[Dataset rows]
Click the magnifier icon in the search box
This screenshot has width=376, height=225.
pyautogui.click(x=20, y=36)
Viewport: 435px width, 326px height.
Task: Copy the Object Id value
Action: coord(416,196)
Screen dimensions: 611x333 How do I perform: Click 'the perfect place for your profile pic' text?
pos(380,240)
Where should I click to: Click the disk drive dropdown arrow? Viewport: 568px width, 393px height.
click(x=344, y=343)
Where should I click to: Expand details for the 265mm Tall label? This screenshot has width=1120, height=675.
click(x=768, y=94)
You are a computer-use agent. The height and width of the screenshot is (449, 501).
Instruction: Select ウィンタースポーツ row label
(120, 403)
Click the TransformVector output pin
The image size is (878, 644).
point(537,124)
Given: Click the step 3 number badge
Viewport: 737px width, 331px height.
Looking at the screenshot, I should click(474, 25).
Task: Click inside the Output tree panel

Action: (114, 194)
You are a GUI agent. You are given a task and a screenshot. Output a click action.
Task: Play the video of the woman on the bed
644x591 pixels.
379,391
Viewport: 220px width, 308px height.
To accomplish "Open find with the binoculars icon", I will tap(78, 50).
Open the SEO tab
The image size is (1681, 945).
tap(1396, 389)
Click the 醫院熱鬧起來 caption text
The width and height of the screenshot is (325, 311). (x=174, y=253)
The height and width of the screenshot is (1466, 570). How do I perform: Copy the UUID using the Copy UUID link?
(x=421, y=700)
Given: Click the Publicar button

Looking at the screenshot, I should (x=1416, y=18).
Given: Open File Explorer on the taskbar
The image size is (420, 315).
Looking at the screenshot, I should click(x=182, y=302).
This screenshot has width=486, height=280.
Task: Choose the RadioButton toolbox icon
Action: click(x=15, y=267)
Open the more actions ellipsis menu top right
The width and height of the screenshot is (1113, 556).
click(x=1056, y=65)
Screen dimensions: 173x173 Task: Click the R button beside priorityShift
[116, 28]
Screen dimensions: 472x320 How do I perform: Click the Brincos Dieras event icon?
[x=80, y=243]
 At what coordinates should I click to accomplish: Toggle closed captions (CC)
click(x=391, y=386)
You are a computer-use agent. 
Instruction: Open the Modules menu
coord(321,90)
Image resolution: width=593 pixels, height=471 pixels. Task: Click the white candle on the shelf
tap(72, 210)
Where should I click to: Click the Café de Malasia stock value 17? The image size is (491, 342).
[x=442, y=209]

§ WHAT IS REQUIRED
Write out every line of the data above word for word, with nothing left out or changed.

§ RESULT FOR THIS TASK
Click the magnifier icon in the search box
This screenshot has width=376, height=225.
pyautogui.click(x=20, y=36)
Viewport: 435px width, 326px height.
Task: Copy the Object Id value
Action: coord(416,196)
Screen dimensions: 611x333 How do I perform: Click 'the perfect place for your profile pic' text?
pos(380,240)
Where should I click to: Click the disk drive dropdown arrow? Viewport: 568px width, 393px height.
click(x=344, y=343)
Where should I click to: Expand details for the 265mm Tall label? This screenshot has width=1120, height=675.
click(x=768, y=94)
You are a computer-use agent. The height and width of the screenshot is (449, 501).
Instruction: Select ウィンタースポーツ row label
(120, 403)
Click the TransformVector output pin
The image size is (878, 644).
point(537,124)
Given: Click the step 3 number badge
Viewport: 737px width, 331px height.
Looking at the screenshot, I should click(474, 25).
Task: Click inside the Output tree panel

Action: (114, 194)
You are a GUI agent. You are given a task and a screenshot. Output a click action.
Task: Play the video of the woman on the bed
644x591 pixels.
379,391
Viewport: 220px width, 308px height.
To accomplish "Open find with the binoculars icon", I will tap(78, 50).
Open the SEO tab
The image size is (1681, 945).
tap(1396, 389)
Click the 醫院熱鬧起來 caption text
The width and height of the screenshot is (325, 311). (x=174, y=253)
The height and width of the screenshot is (1466, 570). How do I perform: Copy the UUID using the Copy UUID link?
(x=421, y=700)
Given: Click the Publicar button

Looking at the screenshot, I should (x=1416, y=18).
Given: Open File Explorer on the taskbar
The image size is (420, 315).
Looking at the screenshot, I should click(x=182, y=302).
This screenshot has width=486, height=280.
Task: Choose the RadioButton toolbox icon
Action: click(x=15, y=267)
Open the more actions ellipsis menu top right
The width and height of the screenshot is (1113, 556).
click(x=1056, y=65)
Screen dimensions: 173x173 Task: Click the R button beside priorityShift
[116, 28]
Screen dimensions: 472x320 How do I perform: Click the Brincos Dieras event icon?
[x=80, y=243]
 At what coordinates should I click to accomplish: Toggle closed captions (CC)
click(x=391, y=386)
You are a computer-use agent. 
Instruction: Open the Modules menu
coord(321,90)
Image resolution: width=593 pixels, height=471 pixels. Task: Click the white candle on the shelf
tap(72, 210)
Where should I click to: Click the Café de Malasia stock value 17? The image size is (491, 342).
[x=442, y=209]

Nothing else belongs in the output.